I spoke a lot in my first post about turning to Christ in times of pain in your marriage or through divorce or post-divorce. I begged all of you Christians to give your pain to Christ because my faith tells me so firmly and clearly that He will transform the pain. My faith in Christ assures me that as long as I cling to Him, I will move forward; that as long as I trust in Him, things will work out according to the Father’s best-laid plans for me. Like a good father, Our Father in Heaven knows what is best for me.
What I did not say and should have said is that faith is not magic. You do not have faith and then “poof” all your worries are gone; all your anxieties eased; all your problems solved. Not at all. Instead, my faith keeps me focused on the Man Christ who endured so much for love of us. It keeps me wondering how He did that and where that love comes from and through that wonder on Him, through that fascination with Him that is grounded in a deep love for Him, I make it through my life. Otherwise, I tell you solemnly, without exaggeration, I would be hooked on pills, promiscuous, unstable, and well… I try not to think further than that.
Heather King is an amazing writer. She has a blog, here, that is well worth the read. Check out her NPR “All Things Considered” stories too. Anyway – she talks about what faith does do for people:
“But the interesting thing about belief is that it doesn’t make you act better than other people, doesn’t make you appear more together, doesn’t advance you in the eyes of the world, doesn’t relieve your terrible fears and terrible shortcomings.

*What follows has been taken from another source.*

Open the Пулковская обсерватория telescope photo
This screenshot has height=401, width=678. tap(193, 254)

What does faith do? It helps you to bear the almost unbearable tension of being a mortal human being without cracking. It helps you to bear your fears, your neuroses, your anxieties, your rage, your lusts, your loneliness, so that you don’t lose your mind, or start swilling Night Train, or embark on a life spent watching internet porn. If you are very far along the path, it may begin to help you refrain from taking the agony of bearing the tension out on other people. It leads you or has anyway led me, to ponder the sort of Man Christ was. A man who, nailed to the Cross, could still be focused not on his own suffering, but on the suffering of the rest of the world. A man who, in the throes of death, turned to the Repentant Thief beside him with the reassurance: ‘This day you shall be with me in Paradise.’ [Luke 23: 43]”

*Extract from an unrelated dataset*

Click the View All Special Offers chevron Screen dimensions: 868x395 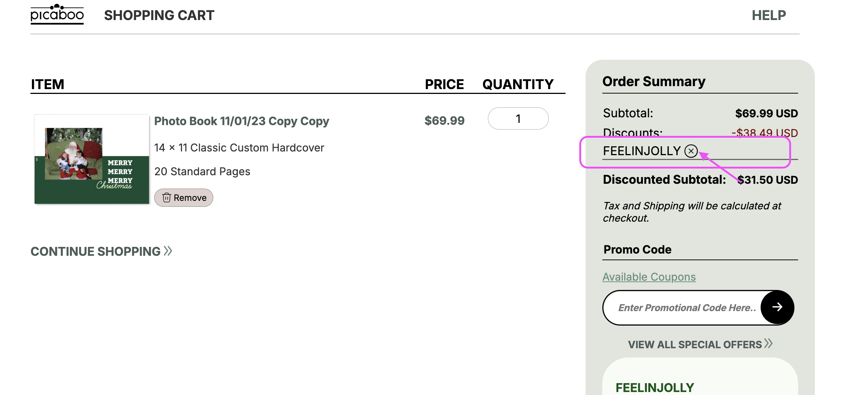click(x=768, y=343)
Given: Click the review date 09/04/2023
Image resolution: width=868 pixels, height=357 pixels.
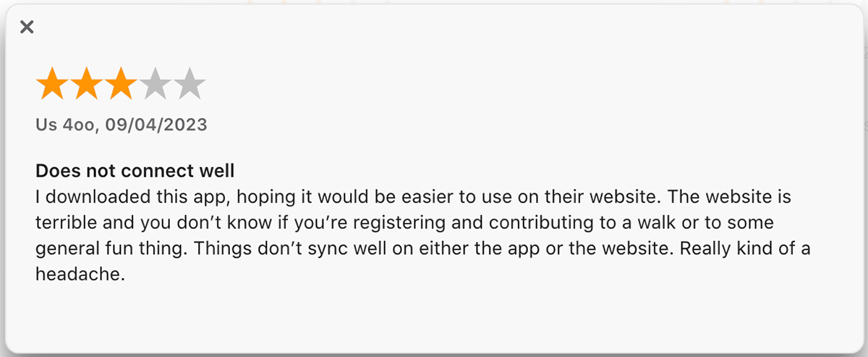Looking at the screenshot, I should (x=156, y=125).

Bringing this back to Hope in Divorce, I again reiterate that turning to your faith and immersing in it is key to sustaining yourself, your children, your spouse in times of marital crisis, and even the pain of divorce. One person’s faith can move mountains and one thing is for certain, while your anxieties may not magically go away, while the pain, loneliness, anger does not just disintegrate, there are moments of peace that can grow into bigger moments the more you release and give all of it to Christ. The more you take control of yourself…hard control…and give all the hurt to Christ to be put up on that Cross…the more you will begin to feel moments of peace that do surpass all understanding. That means fighting yourself. That means resisting wallowing in the pain, swirling it around, and looking to solve it yourself, or handling it yourself or dissecting it yourself. Give it to Him and move on in His love.